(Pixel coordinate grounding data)
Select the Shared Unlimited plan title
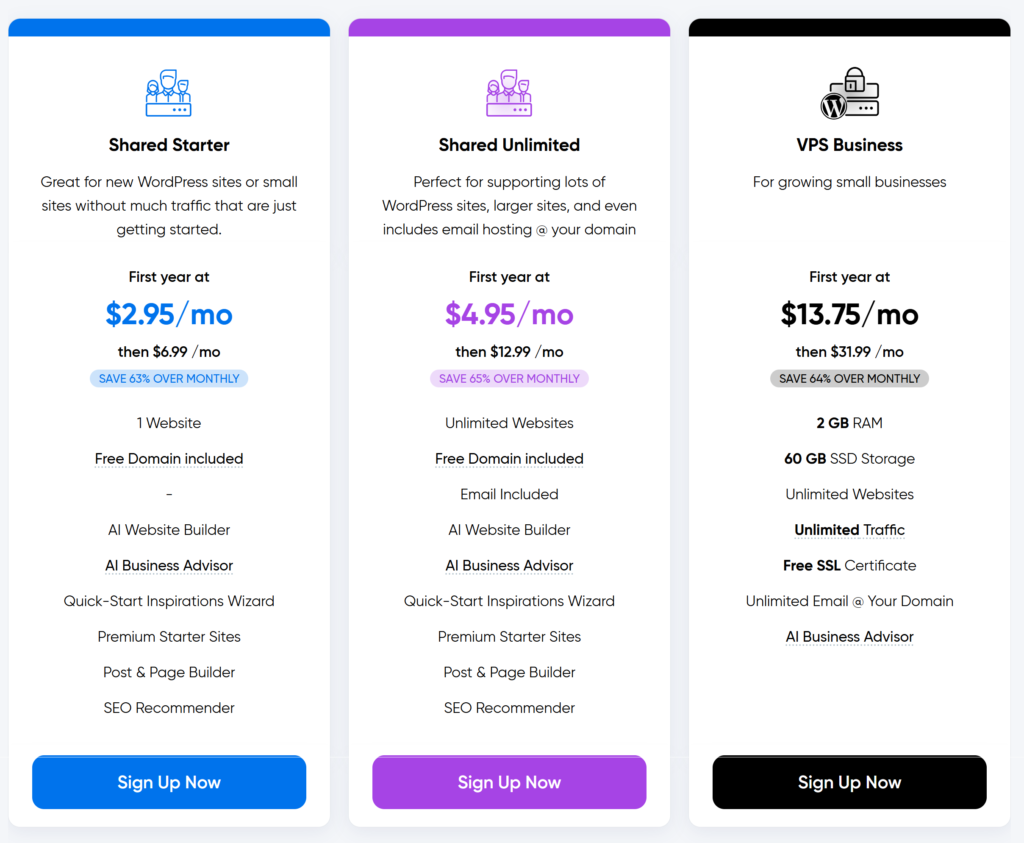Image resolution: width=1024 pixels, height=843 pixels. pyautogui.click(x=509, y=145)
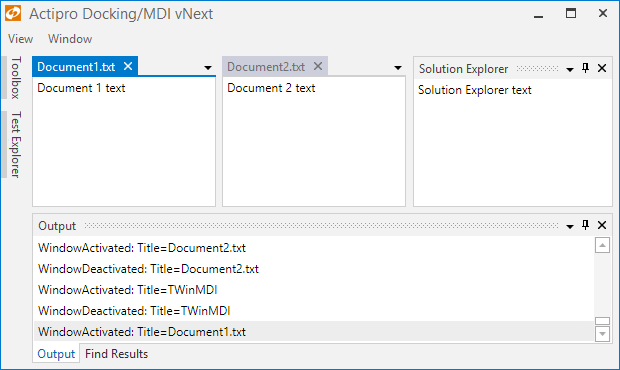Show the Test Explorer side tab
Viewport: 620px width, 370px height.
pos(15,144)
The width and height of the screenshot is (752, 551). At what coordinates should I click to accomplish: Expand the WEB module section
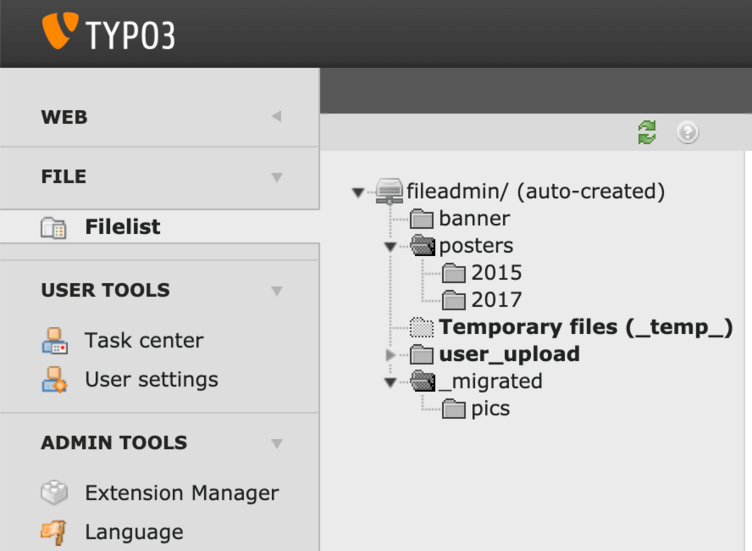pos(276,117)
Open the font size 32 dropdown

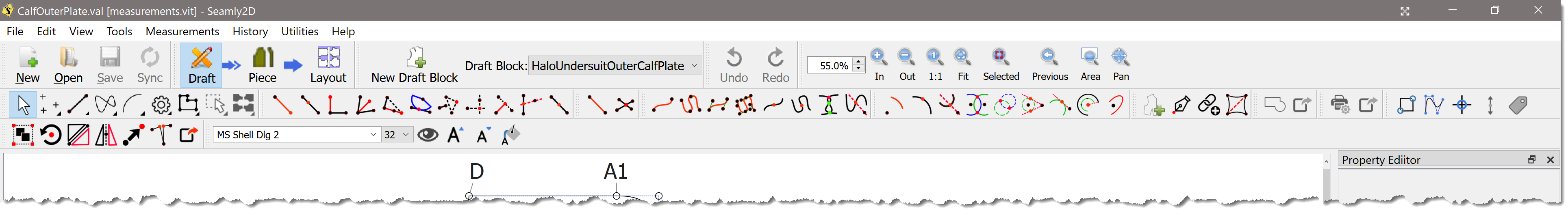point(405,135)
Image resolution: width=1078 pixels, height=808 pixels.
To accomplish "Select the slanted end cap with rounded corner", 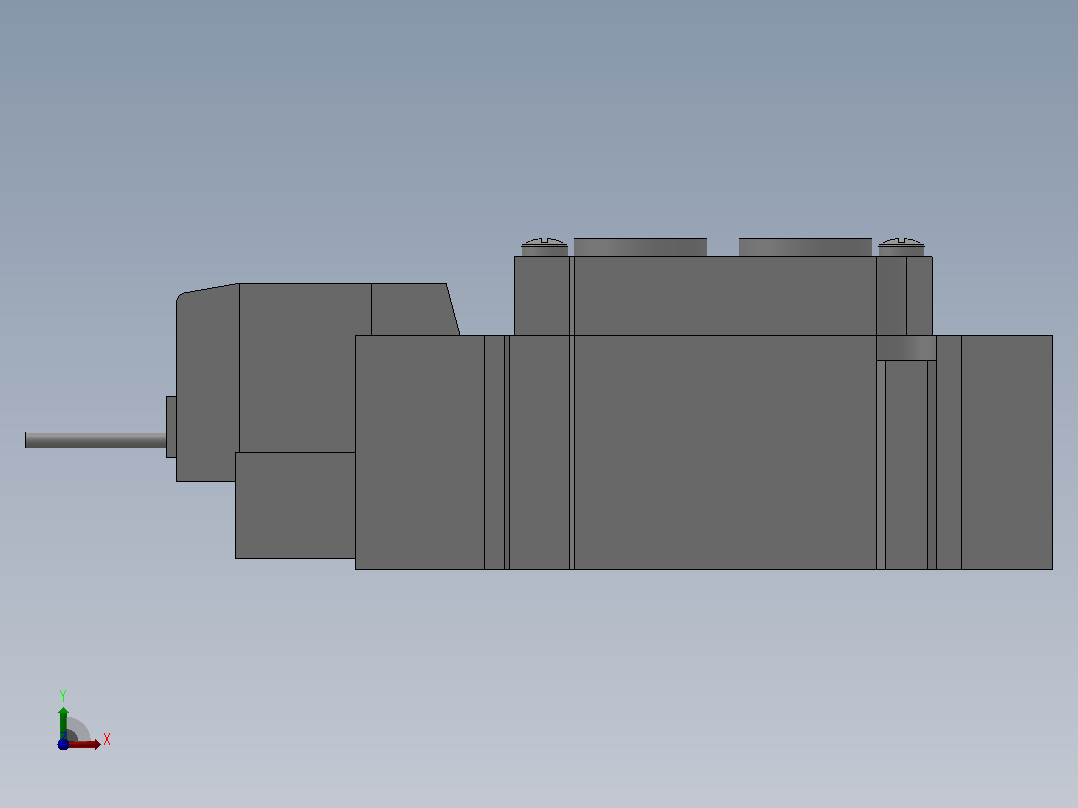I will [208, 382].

* [WORK TO COMPLETE]: Each line from the top of the records through the one containing "Image resolution: width=1078" needs to be transcribed exactly, without pictures.

* [TASK OUTPUT]:
Select the Shared Unlimited plan title
Image resolution: width=1024 pixels, height=843 pixels. pyautogui.click(x=509, y=145)
Show the Test Explorer side tab
Viewport: 620px width, 370px height.
pos(15,144)
The width and height of the screenshot is (752, 551). At what coordinates should I click to accomplish: Expand the WEB module section
pos(276,117)
Open the font size 32 dropdown

point(405,135)
Image resolution: width=1078 pixels, height=808 pixels.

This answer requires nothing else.